# What to do:
Your response should reproduce every line of the entries that contains the word "agent".
_ _ _ _ _ _ _
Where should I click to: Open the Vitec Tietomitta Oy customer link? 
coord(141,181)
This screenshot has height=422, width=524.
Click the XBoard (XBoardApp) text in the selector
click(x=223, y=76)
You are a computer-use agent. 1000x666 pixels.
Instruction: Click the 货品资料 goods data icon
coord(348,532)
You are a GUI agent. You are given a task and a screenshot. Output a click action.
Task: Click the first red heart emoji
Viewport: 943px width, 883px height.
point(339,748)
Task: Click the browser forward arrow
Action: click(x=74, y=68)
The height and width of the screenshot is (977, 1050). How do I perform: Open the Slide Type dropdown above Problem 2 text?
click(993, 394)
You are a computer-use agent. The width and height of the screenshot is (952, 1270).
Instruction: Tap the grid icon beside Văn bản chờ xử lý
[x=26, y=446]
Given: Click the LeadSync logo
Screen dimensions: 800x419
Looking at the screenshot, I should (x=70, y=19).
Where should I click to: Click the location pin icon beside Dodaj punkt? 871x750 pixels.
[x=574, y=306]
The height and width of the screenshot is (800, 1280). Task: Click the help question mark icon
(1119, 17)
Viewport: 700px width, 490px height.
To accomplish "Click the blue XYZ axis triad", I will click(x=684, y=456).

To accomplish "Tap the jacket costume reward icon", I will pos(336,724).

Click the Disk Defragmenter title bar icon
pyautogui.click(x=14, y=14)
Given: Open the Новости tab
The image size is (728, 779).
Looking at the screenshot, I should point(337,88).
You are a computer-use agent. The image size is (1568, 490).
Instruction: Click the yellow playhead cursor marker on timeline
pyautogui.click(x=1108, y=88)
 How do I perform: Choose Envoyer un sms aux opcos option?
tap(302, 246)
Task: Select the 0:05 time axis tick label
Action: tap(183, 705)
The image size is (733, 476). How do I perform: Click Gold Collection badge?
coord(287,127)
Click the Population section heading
_ _ _ _ _ _ _
# Expected answer:
You are a computer-use agent. 1000x666 pixels.
You are a GUI agent. You are given a task and a screenshot. Output a click action.
You are a computer-use agent. The width and height of the screenshot is (952, 1270).
You are a computer-use agent. The image size is (1568, 490).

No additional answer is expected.